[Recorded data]
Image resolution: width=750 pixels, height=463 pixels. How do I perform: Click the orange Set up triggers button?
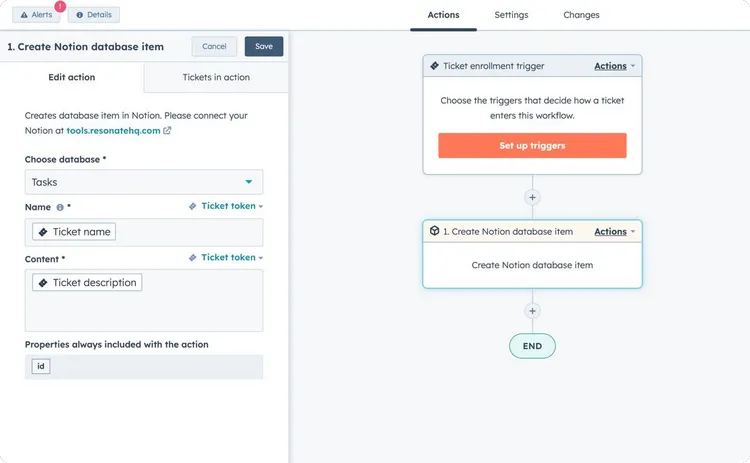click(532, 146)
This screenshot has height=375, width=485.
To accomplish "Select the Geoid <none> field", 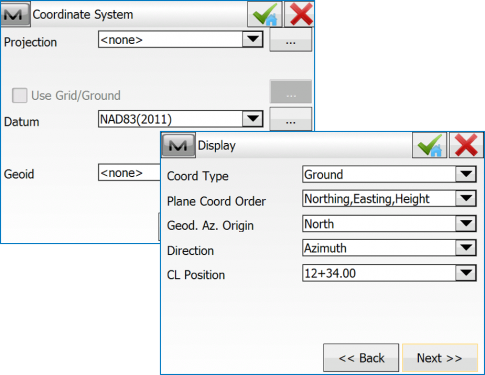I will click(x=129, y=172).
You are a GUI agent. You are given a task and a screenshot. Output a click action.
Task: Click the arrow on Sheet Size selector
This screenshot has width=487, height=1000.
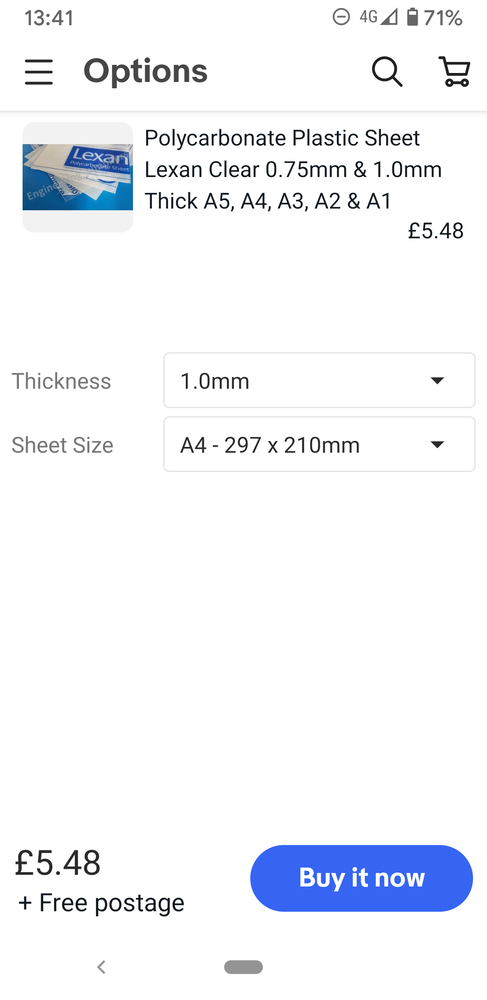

__Work instructions__. What do the lines above say from the line containing "Task: Click the arrow on Sheet Size selector" through the last line? Quote them exactly, both ends included, and leave out the pictures.

__Reply to the exercise__.
Task: Click the arrow on Sheet Size selector
This screenshot has width=487, height=1000.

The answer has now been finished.